9:30 a.m.  Award presentation begins.  The asst. principal states that the children who's quarterly grades are comprised of A's, B's, and C's will receive an "Academic Achievement Award."  They are also handing out "Perfect Attendence" and "Citizenship Awards".

9:50 a.m.  My daughters' teacher goes up to present her awards.  With the first student she says "honor roll" and then the asst. principal leans in to correct her.  It's an "Academic Accievement Award".

9:52 a.m.  26 of the 30 kids in my daughters' class are onstage after having received their awards.

10:00 a.m.  The presentation is over so I go to talk to the teacher.  I asked her if there was any distinction between getting all A's as opposed to getting all C's.  She told me "there is in my classroom, but not at the school level".  And then she told me that the principal corrected her when she said "Honor Roll".

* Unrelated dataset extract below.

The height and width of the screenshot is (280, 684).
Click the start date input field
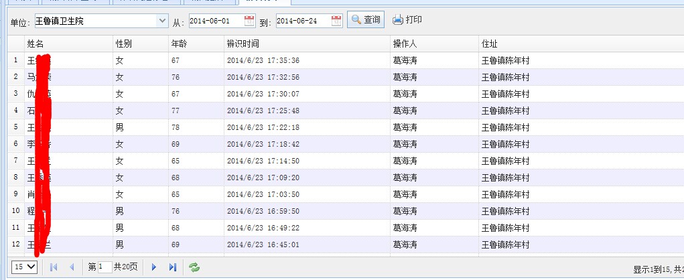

We took our daughter out of private school for this year due to financial reasons and I am regretting just about every bit of it.
Link Posted: 1/20/2006 8:35:11 AM EDT
[#1]
Embrace Mediocrity - Support Government Schools.



I know what you mean.  My older daughter was in private school for K & 1st grade.  In second grade we tried the local .gov school.

After that experience, it was home schooling and private school for her and her younger sister all the way.

It's been a sacrifice, but a worthwhile investment in their futures.

I hope you get in a situation to go back to private school.

Have you considered home schooling?  That's another solid option.
Link Posted: 1/20/2006 8:38:35 AM EDT
[#2]
I wouldn't get too bent out of shape about it, your daughters teacher appears to know the score.
Besides, it's not up to the school to pat your kids on the back for a job well done anymore, call it political correctness or not wanting to single out the mediocre kids or whatever.
If your kid did well, let her know and take her out for a well deserved pizza party or something along those lines.
Of course, I'm sure you know this already.
Link Posted: 1/20/2006 8:42:09 AM EDT
[#3]
All C's= All A's = Academic Achievement Award.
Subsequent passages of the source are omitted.